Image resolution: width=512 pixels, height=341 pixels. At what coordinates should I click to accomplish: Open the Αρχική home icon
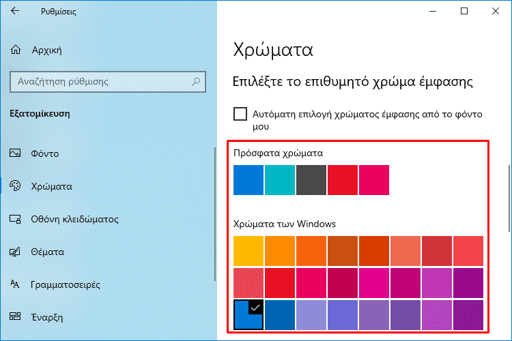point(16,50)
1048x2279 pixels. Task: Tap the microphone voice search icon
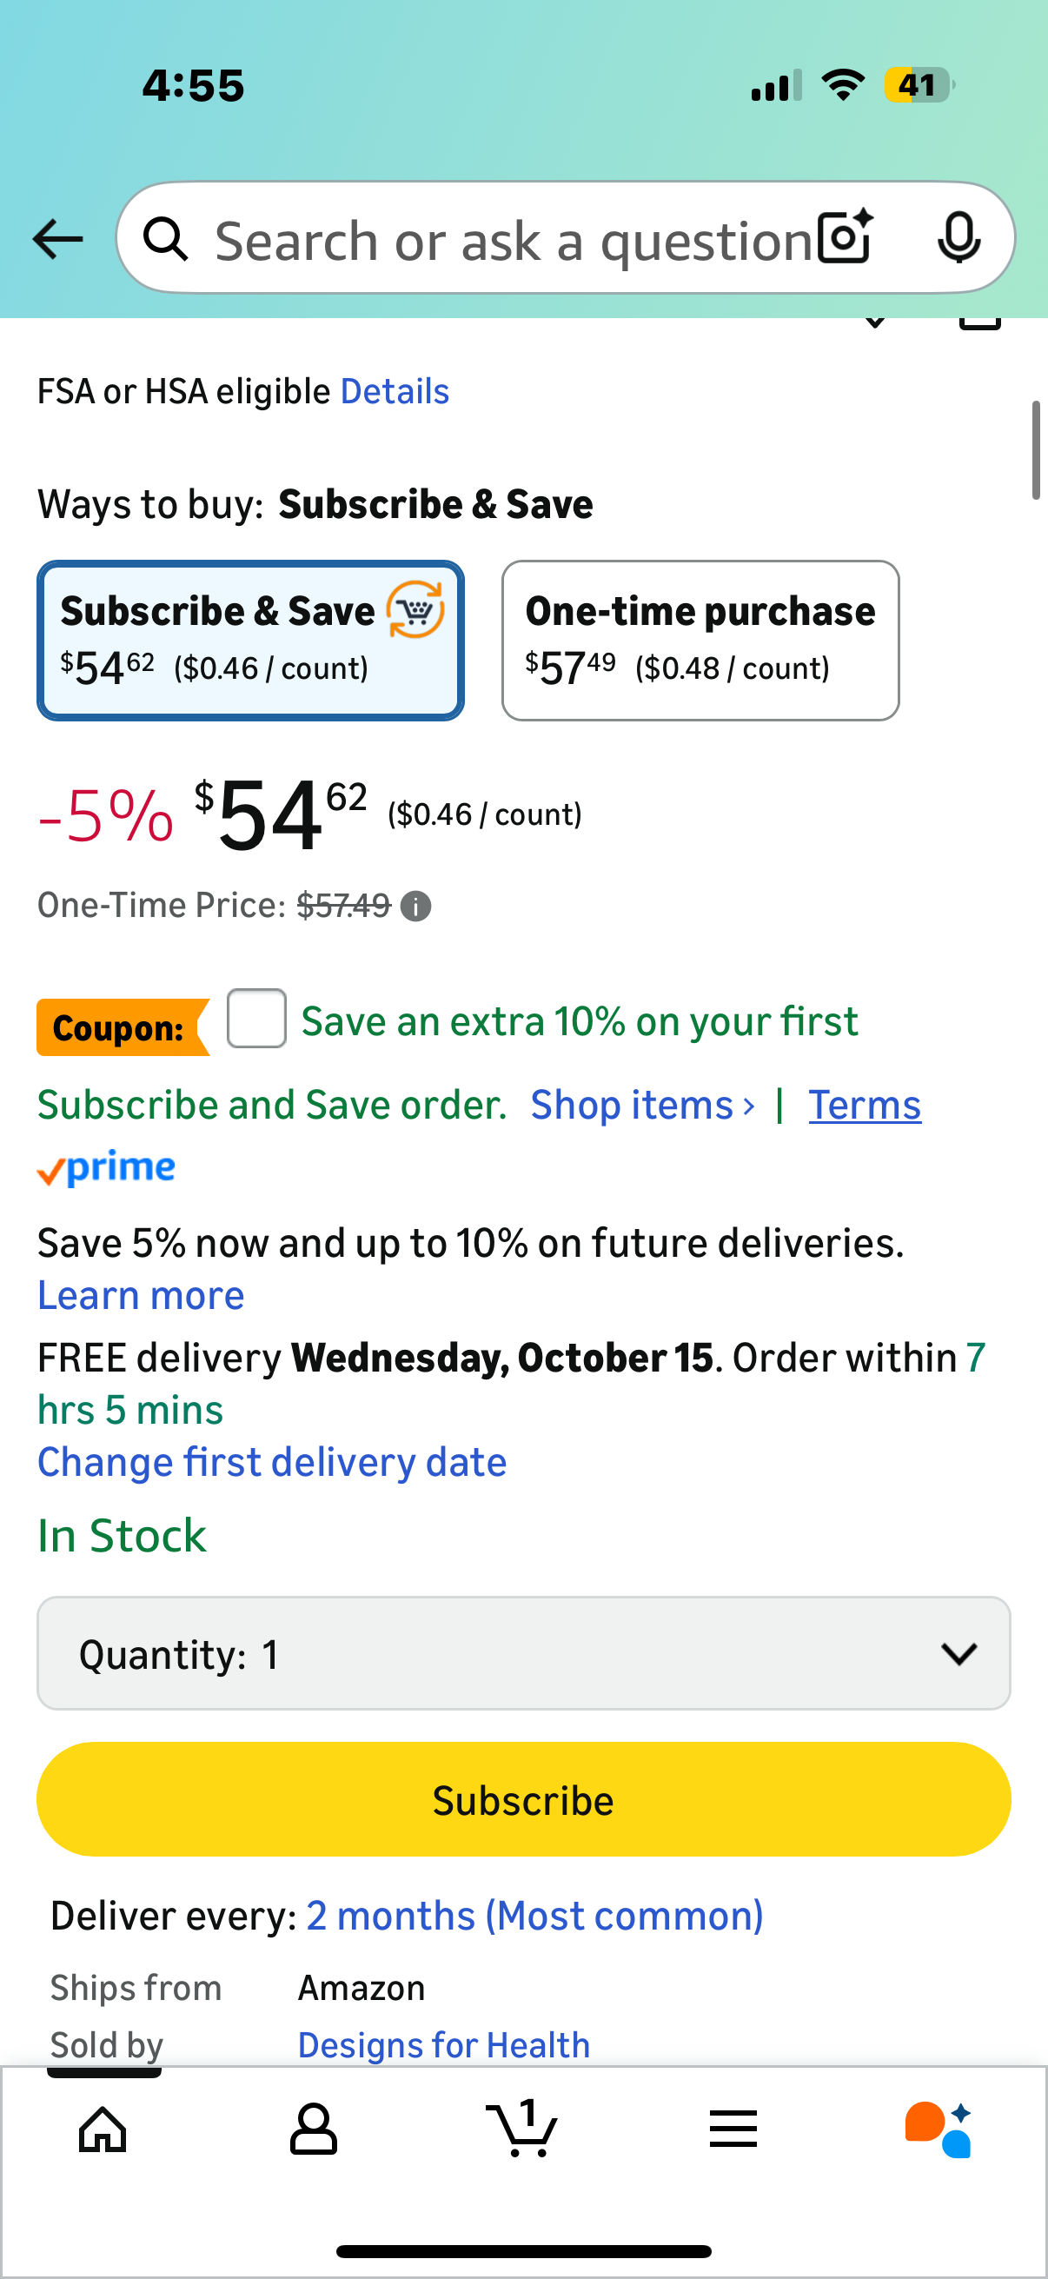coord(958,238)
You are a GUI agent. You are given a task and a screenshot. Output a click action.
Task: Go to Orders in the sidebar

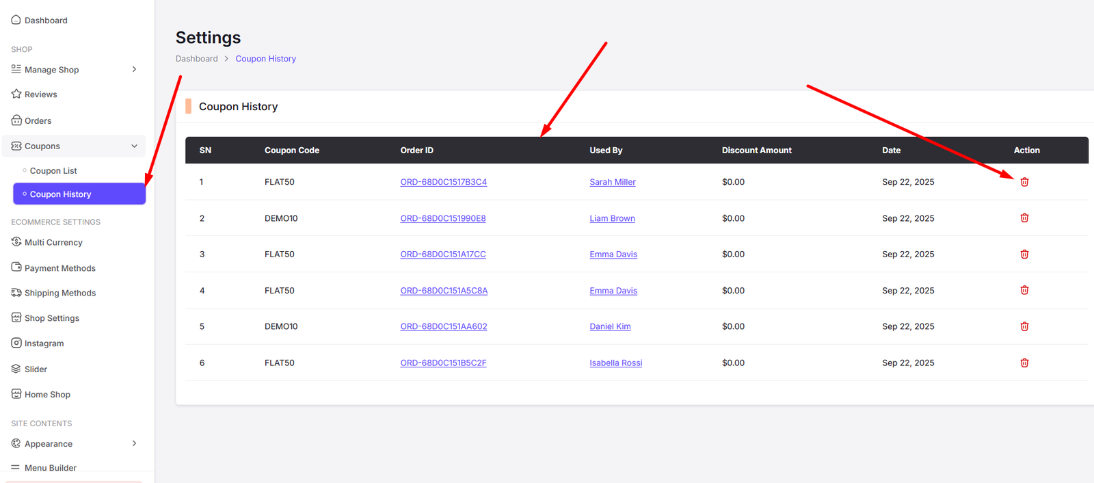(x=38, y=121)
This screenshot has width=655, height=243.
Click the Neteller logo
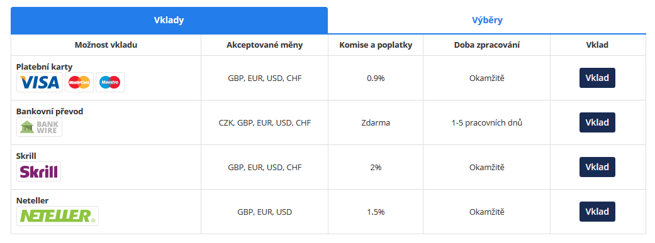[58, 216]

▸ **Activity**: None of the pictures belong in the copy; transcribe the rest of the data exactly.

▸ **Finished task**:
Image resolution: width=512 pixels, height=341 pixels. At what coordinates should I click to accomplish: Open the Αρχική home icon
point(16,50)
1048x2279 pixels. Task: Tap the microphone voice search icon
coord(958,238)
You are a GUI agent. You are given a task and a screenshot. Output a click action.
Task: Go to Orders in the sidebar

(x=38, y=121)
This screenshot has width=655, height=243.
Click the Neteller logo
[58, 216]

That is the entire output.